Однажды Сартр взял напрокат «слоту»; вместе с Бостом, Мишель и Сципионом мы объехали все предместья и заглянули в Клиши на кладбище собак: маленький островок, омываемый Сеной. У входа нас встретила статуя сенбернара, который спас, кажется, девяносто девять человек. Надписи на могилах заявляют о превосходстве животного над человеком; их охраняют гипсовые спаниели, фоксы, доги. Внезапно Олгрен в ярости пнул ногой пуделя, голова которого упала на землю. «В чем дело?» – со смехом спросили мы. «Мне не понравилось, как он смотрел на меня», – ответил Олгрен. Его раздражало такое поклонение животным.

Я хотела развлечь его и отвезла на скачки в Отёй, но он ничего не понял во французской системе ставок и анонсов. Зато его заинтересовали матчи по боксу в «Сантраль». Он приводил меня в сильное замешательство, потому что я с юных лет привыкла испытывать некоторое уважение к человеку, а у него оно отсутствовало. В разгар поединка он без стеснения фотографировал, используя вспышки.

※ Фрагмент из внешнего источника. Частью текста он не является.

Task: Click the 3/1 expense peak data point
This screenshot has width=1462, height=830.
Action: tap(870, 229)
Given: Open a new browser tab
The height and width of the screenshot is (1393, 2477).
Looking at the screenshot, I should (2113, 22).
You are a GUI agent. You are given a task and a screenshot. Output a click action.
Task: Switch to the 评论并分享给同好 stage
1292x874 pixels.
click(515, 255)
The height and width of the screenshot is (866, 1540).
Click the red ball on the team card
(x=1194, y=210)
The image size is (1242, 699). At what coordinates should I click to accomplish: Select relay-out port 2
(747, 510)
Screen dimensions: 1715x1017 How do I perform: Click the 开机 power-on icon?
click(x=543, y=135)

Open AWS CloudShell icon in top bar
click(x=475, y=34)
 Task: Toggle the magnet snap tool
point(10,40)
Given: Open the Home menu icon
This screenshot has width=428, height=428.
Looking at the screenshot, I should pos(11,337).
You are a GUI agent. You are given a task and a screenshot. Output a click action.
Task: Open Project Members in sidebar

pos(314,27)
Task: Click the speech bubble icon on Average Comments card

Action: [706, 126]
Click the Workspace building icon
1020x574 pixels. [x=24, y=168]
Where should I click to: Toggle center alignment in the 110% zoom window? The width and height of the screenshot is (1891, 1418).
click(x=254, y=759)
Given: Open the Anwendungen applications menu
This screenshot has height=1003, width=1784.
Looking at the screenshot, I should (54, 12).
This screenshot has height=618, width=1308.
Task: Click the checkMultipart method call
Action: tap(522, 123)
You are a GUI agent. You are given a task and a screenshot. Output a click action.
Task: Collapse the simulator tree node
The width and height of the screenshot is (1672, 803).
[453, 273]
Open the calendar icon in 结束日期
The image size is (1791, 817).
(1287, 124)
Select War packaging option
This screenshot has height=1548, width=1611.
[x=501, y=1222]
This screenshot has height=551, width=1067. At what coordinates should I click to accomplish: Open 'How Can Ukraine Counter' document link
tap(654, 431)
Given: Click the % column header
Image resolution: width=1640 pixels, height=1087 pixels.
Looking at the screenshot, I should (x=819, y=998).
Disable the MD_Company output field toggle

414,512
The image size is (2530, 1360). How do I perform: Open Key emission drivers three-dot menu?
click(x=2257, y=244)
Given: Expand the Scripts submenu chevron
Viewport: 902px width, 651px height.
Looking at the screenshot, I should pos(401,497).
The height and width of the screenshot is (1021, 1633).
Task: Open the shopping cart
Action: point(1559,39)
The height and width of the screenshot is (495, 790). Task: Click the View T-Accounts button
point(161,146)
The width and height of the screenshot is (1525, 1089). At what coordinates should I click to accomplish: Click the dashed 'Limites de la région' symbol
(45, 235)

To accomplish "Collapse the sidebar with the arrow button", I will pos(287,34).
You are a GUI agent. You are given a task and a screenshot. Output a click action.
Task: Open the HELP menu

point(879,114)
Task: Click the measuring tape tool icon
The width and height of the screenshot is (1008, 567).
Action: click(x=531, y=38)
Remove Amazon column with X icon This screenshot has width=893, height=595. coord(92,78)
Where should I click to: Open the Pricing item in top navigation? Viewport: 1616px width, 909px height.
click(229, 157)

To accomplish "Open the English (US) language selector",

Вместе с ним мы посетили открытый год назад Клуб Сен-Жермен, куда перебрались Виан и Казалис. Все еще модный в «Табу» новоорлеанский стиль уступил тут место бибопу. В «Роз руж» я снова услышала братьев Жак. Олгрену они понравились, но еще больше ему понравились Монтан, который пел в «АВС», и Мулуджи. Впервые в жизни мне довелось выпить шампанское в «Лидо» – из-за аттракциона, который порекомендовал Сартр. Чревовещатель по имени Венс использовал в качестве куклы свою левую руку. Две пуговки изображали глаза, два окрашенных помадой пальца – губы; сверху он водрузил парик, а снизу приделал туловище. Кукла шевелила губами, растягивала рот, проглатывая бильярдный кий, она курила, показывала язык – третий палец. И была до того живой, что казалось, будто действительно слышишь ее голос, и когда она распалась, ощущение было такое, словно на глазах умерло маленькое, необычное и прелестное существо.